**PROVIDED RECORDS**:

= = =

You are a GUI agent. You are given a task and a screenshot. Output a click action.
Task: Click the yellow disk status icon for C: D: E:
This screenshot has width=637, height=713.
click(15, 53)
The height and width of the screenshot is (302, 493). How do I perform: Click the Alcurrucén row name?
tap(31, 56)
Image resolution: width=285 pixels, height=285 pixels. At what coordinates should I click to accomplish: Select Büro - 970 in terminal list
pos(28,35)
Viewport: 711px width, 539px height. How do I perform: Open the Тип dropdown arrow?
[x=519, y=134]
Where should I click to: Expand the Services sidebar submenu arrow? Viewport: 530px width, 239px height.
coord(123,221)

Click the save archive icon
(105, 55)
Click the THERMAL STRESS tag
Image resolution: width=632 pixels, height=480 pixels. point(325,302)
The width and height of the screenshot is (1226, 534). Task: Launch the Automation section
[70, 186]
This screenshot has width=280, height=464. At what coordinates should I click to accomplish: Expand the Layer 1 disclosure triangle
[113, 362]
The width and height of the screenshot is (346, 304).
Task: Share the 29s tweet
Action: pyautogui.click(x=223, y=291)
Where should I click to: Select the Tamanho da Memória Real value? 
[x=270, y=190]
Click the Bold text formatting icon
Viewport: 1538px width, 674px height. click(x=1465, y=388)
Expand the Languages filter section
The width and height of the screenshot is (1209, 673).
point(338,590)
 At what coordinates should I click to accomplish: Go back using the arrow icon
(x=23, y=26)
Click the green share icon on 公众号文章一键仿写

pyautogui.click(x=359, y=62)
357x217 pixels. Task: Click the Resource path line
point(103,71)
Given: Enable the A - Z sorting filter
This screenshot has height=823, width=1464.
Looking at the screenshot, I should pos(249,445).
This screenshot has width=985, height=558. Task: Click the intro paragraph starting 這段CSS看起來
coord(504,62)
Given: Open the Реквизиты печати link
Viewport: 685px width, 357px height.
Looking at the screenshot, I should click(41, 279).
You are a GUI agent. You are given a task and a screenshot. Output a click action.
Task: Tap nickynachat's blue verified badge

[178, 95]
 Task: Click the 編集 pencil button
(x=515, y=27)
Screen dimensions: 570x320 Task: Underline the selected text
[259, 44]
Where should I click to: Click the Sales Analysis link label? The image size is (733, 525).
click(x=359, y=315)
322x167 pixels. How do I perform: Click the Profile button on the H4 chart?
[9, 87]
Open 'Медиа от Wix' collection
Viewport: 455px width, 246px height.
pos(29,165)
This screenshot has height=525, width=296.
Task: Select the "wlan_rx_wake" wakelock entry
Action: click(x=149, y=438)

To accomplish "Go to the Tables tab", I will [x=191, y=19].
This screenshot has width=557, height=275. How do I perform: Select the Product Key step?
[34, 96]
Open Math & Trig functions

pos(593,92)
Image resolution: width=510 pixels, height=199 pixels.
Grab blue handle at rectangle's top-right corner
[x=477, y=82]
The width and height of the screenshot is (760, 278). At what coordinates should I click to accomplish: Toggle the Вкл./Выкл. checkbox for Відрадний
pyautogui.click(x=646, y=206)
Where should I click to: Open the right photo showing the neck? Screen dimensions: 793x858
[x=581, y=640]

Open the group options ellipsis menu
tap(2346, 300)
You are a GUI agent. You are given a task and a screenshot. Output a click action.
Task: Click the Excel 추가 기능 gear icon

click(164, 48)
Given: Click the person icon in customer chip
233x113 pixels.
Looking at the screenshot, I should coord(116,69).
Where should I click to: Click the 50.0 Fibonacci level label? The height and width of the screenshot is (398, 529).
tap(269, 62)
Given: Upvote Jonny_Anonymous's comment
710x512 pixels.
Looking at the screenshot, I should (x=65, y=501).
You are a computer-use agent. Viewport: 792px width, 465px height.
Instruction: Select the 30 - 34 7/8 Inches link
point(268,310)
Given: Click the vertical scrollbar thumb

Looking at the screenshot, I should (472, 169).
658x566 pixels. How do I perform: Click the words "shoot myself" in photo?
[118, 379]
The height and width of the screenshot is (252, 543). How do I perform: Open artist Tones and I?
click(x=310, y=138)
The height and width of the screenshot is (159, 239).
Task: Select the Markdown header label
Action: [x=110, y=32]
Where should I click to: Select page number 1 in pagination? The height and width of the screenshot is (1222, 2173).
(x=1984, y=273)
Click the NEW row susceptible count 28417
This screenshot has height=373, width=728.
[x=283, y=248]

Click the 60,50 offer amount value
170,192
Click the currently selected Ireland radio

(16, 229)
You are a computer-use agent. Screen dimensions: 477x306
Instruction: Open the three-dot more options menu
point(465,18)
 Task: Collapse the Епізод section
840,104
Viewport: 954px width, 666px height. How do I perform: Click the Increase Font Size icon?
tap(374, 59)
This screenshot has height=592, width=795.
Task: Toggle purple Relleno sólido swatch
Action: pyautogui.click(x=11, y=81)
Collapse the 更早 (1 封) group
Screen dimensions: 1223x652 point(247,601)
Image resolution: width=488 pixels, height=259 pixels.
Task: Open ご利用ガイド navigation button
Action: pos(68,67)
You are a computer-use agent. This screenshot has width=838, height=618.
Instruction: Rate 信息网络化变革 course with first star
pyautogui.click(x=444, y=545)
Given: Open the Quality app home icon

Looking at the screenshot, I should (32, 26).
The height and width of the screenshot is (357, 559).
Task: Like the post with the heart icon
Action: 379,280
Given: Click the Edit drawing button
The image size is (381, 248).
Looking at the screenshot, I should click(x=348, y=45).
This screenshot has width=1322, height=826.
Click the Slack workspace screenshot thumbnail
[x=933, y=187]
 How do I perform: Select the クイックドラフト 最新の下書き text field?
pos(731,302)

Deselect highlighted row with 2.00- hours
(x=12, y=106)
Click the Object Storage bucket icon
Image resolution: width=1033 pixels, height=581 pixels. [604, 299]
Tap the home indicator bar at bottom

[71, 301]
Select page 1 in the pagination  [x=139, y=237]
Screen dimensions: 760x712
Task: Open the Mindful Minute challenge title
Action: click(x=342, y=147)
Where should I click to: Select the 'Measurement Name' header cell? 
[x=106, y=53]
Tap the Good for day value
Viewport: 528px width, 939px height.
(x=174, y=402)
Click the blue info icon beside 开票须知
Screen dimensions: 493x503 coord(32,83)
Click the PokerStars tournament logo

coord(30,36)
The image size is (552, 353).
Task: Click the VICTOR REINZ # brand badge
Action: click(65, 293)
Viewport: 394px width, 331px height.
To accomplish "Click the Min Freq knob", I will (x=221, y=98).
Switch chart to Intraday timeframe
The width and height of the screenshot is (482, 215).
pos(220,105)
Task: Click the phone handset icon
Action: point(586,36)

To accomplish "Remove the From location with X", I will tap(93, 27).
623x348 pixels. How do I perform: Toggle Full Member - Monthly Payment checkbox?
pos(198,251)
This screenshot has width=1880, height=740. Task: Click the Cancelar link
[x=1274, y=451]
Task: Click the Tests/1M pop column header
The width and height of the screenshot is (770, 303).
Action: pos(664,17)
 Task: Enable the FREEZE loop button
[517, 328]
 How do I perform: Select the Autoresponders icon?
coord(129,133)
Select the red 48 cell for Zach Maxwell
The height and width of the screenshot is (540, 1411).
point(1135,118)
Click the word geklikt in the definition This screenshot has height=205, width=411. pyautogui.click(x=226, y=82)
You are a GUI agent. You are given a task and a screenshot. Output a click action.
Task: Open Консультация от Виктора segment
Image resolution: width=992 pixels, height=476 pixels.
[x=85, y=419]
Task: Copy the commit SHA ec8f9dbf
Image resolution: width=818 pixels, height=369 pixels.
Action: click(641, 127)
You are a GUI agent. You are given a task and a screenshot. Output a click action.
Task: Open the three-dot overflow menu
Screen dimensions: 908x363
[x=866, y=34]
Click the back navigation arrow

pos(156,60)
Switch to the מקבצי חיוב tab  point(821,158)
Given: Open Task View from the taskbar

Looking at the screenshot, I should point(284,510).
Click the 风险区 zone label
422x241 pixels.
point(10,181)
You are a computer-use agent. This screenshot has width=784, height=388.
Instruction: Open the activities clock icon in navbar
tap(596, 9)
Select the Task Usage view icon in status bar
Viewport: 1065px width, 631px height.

= = =

**TASK TO CARRY OUT**:
Copy each line of the listing above that contains the word "computer".

**SOLUTION TO THE PROBLEM**:
You are a computer-use agent. Viewport: 792px width, 465px height.
You are a computer-use agent. Screen dimensions: 477x306
You are a computer-use agent. This screenshot has width=838, height=618.
You are a computer-use agent. This screenshot has width=784, height=388.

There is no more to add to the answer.